Der Pilger aus früherer Zeit, der ausgerechnet Santiago hieß, berichtete ihm, dass er den Vogel von einem guten Freund geschenkt bekommen habe und er ihm sehr ans Herz gewachsen sei. Da er den Vogel nicht allein zurück lassen wollte, weil er auch den Gesang zu sehr lieb gewonnen hatte, entschied er sich, mit dem Vogel zu pilgern.
Und so genoss Santiago es gerade auf diesen eintönigen Strecken, dem Gesang des Vogels zu lauschen, und dadurch seinen inneren Frieden zu wahren. Und diese wohltuende Erfahrung machte auch der Pilger.
Als er in eine Ortschaft kam, war er ganz überrascht, dass dies schon der Ort seiner heutigen Übernachtung war. Noch eigenartiger war es, dass Santiago verschwunden war – als habe er sich in Luft aufgelöst – oder hat er dies alles nur geträumt…?
Auf der Suche nach einer Herberge hörte er auf einmal erneut den Gesang eines Kanarienvogels! Als er sah, dass dieser aus einer Pilgerherberge kam, beschloss er, dort zu übernachten! Nachdem er sich frisch gemacht und ein wenig gegessen hatte, kam er mit dem Hospitalero ins Gespräch. Er erzählte von seiner wundersamen Begebenheit auf dem Weg und dass er deshalb diese Herberge gewählt habe.
Da erzählte ihm der Hospitalero, dass es mit dem Kanarienvogel durchaus eine historische Bewandnis habe!
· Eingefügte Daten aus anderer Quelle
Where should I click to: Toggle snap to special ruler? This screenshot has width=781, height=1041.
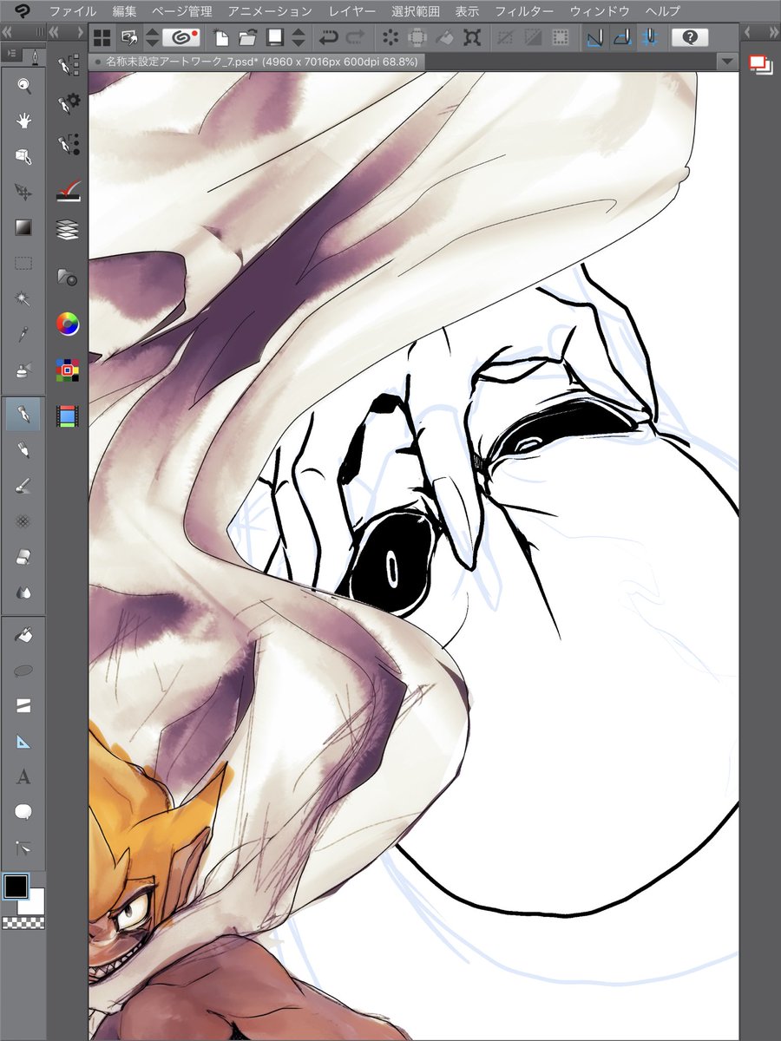(621, 37)
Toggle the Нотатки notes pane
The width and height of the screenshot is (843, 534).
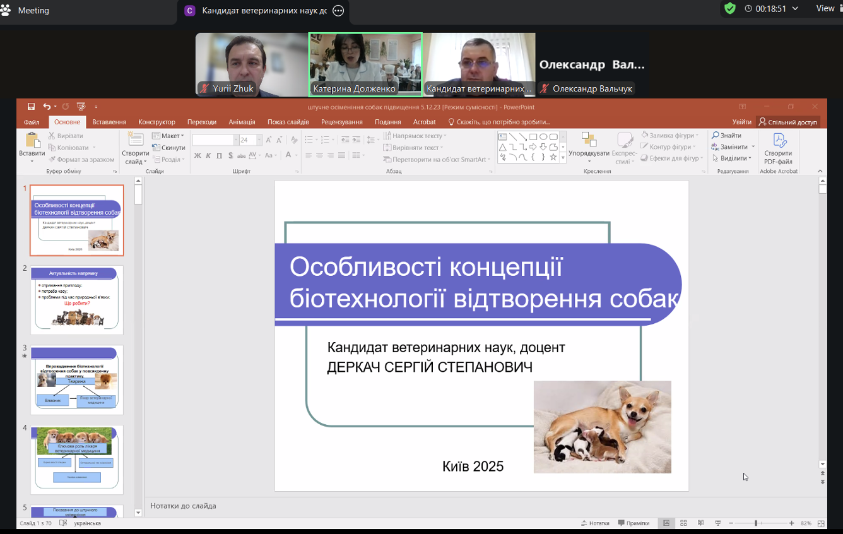(x=594, y=523)
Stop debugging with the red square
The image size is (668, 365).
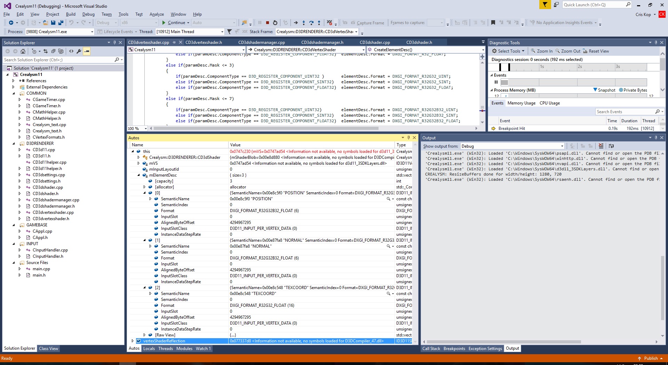267,23
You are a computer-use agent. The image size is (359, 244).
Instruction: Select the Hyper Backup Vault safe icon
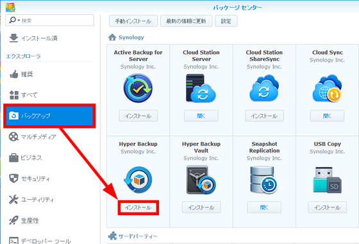point(201,180)
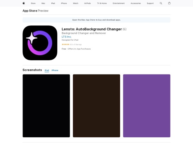Select Watch in the navigation bar
Screen dimensions: 193x145
pos(76,3)
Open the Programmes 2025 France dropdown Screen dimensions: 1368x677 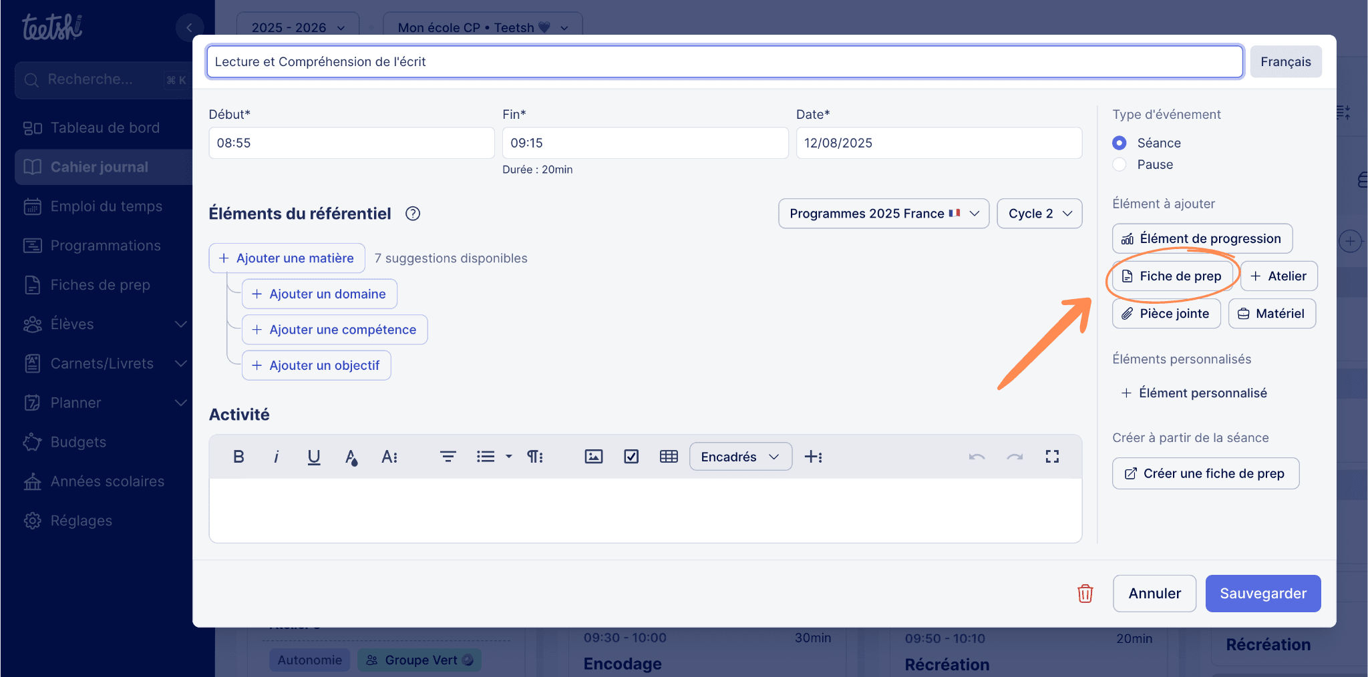(883, 214)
Nach einer alten Sage habe auch Santiago, der Heilige, auf seinen Wegen einen Kanarienvogel dabei gehabt. Die Pflege des Vogels und die Ausbildung des wunderbaren Gesangs erforderten viel Geduld, die dem Heiligen bei seinen schwierigen Aufgaben oft fehlte. Er wollte vieles schneller erreichen, suchte viel zu ungeduldig den Erfolg. Oft wurde er ärgerlich, wenn etwas nicht schnell genug gelang. In einem seiner Träume, als er wieder einmal mit seinem Gott haderte, dass ihm nicht mehr Erfolg beschieden war, erschien ihm ein Kanarienvogel! Und tags darauf bot ihm zufällig ein Freund einen Jungvogel an. Er lernte, mit dem Vogel umzugehen, auch die Aufzucht und das Beibringen des Gesangs verlangten Langsamkeit und große Ruhe, brachten aber stetig auch Erfolg. So lernte Santiago langsam, aber sicher seine Ziele zu verfolgen, woran ihn der laufend schöner werdende Gesang des Vogels stets erinnerte.
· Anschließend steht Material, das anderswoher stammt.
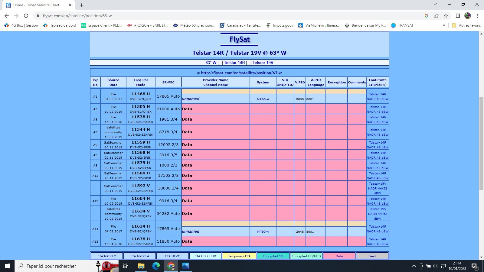Image resolution: width=484 pixels, height=272 pixels.
Task: Click the Temporary FTA yellow legend swatch
Action: coord(239,256)
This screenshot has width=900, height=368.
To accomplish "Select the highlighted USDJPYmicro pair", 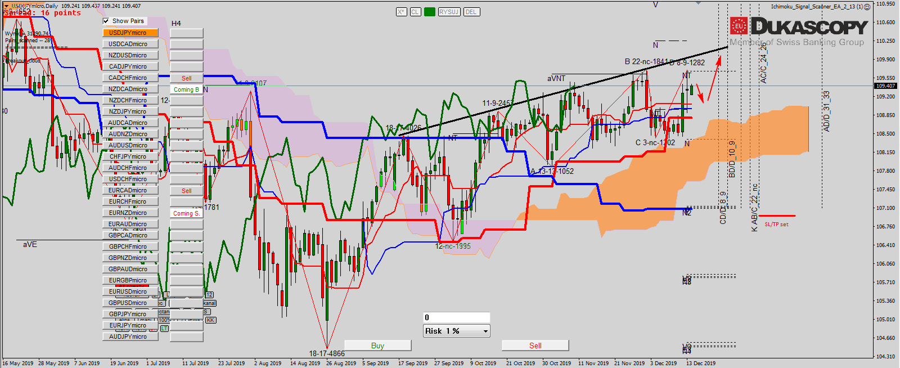I will coord(130,33).
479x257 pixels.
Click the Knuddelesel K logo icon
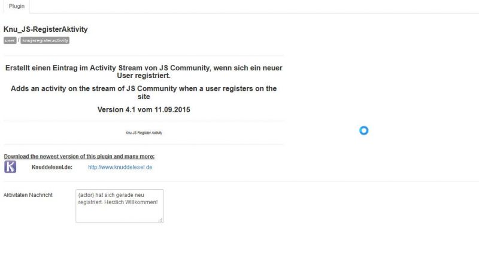click(10, 167)
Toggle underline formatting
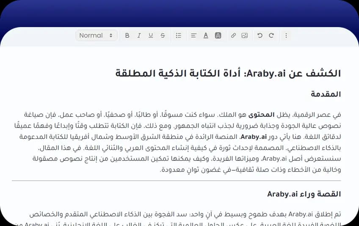The width and height of the screenshot is (359, 226). [151, 36]
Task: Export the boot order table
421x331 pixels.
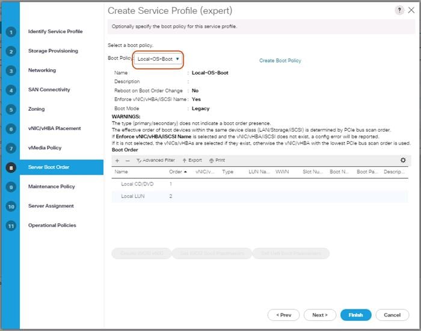Action: tap(192, 160)
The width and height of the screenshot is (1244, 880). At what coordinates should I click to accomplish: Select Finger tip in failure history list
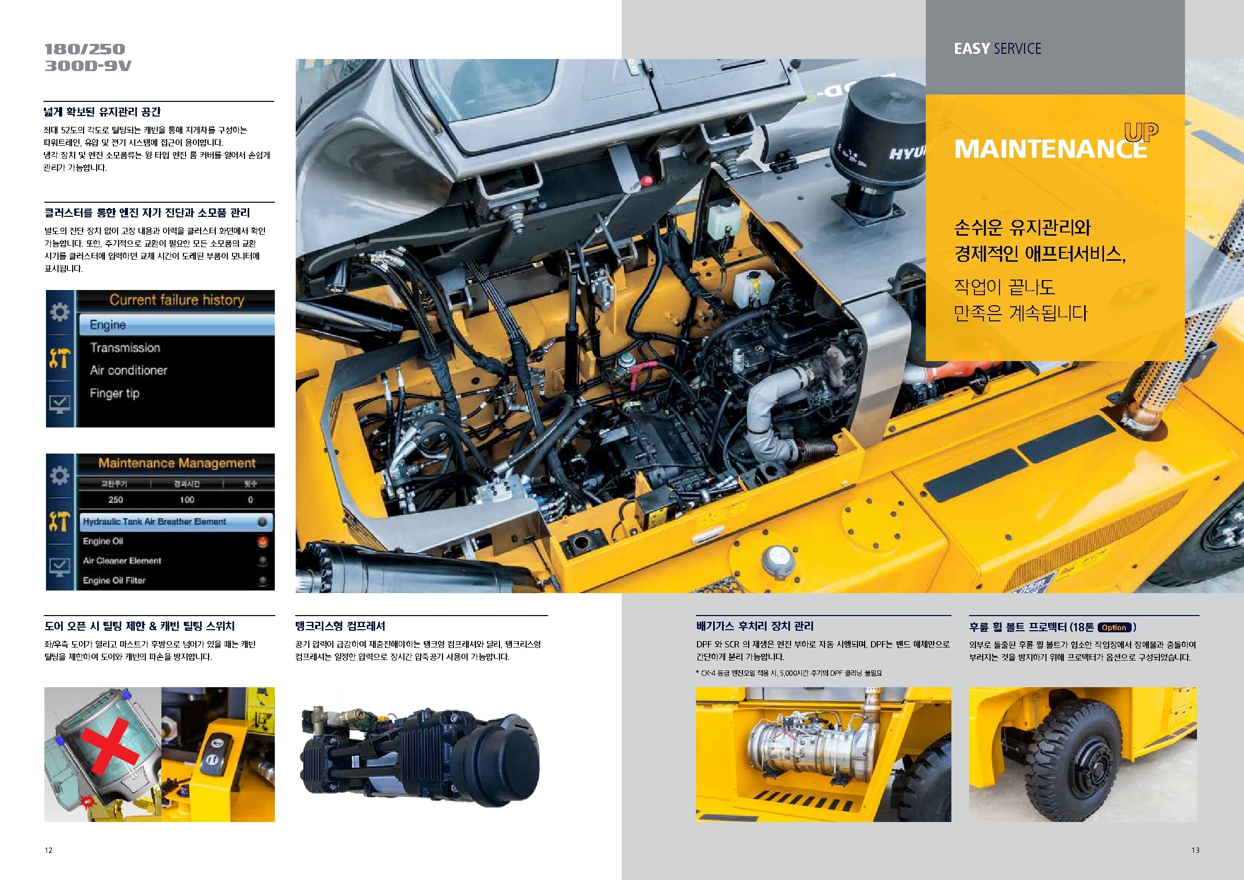click(114, 393)
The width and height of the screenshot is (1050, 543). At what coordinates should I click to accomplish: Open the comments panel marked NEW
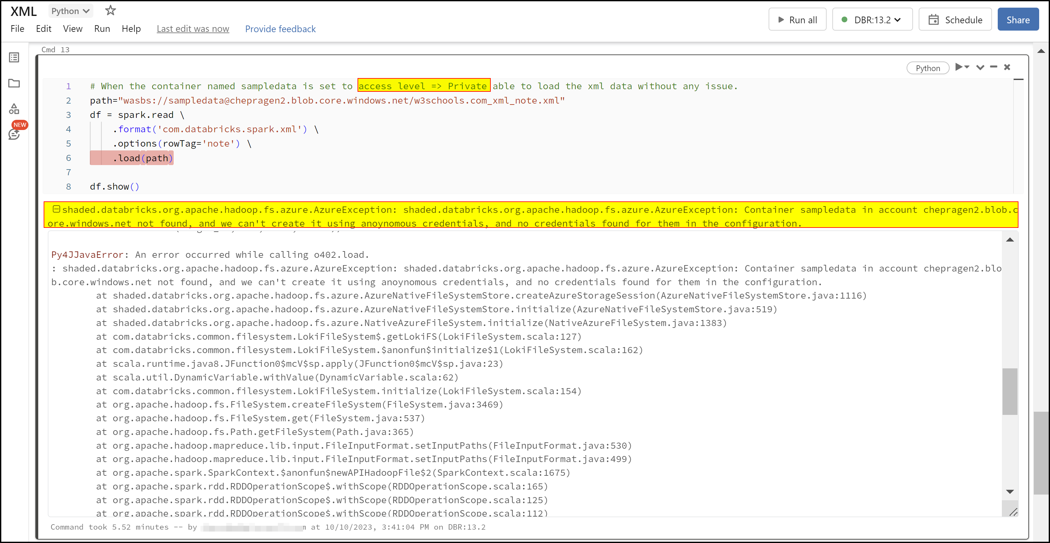click(14, 135)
Einige Wochen später erreichte auch der Pilger sein Ziel Santiago. Wenn es ihm nicht schnell genug ging oder die Hitze unerträglich wurde, hielt er sich an die überlieferten Erfahrungen Santiagos, den er wohl im Traum getroffen hatte.
Am Morgen seiner Ankunft in Santiago hatte er Glück und die Kathedrale war noch recht leer. Er ging um den Altar herum und hoch zu Santiago. Er umarmte ihn glücklich, den Weg bis hierher wohlbehalten und mit guten, natürlich teils auch schwierigen Erfahrungen geschafft zu haben. Doch plötzlich traute er seinen Ohren kaum, als der Gesang eines Kanarienvogels mitten in der Kathedrale anhob. Es erfüllte ihn zutiefst, auch wenn er sich fast sicher war, dass wohl nur er – und vielleicht Santiago – diese lieblichen Töne hören! Für ihn war es ein Zeichen, auch auf seinem weiteren Weg, nicht zu ungeduldig zu werden und im Zweifel mit Langsamkeit voranzugehen.
Dies ist eine der drei Pilger-Kurzgeschichten von Wolfgang Janowsky.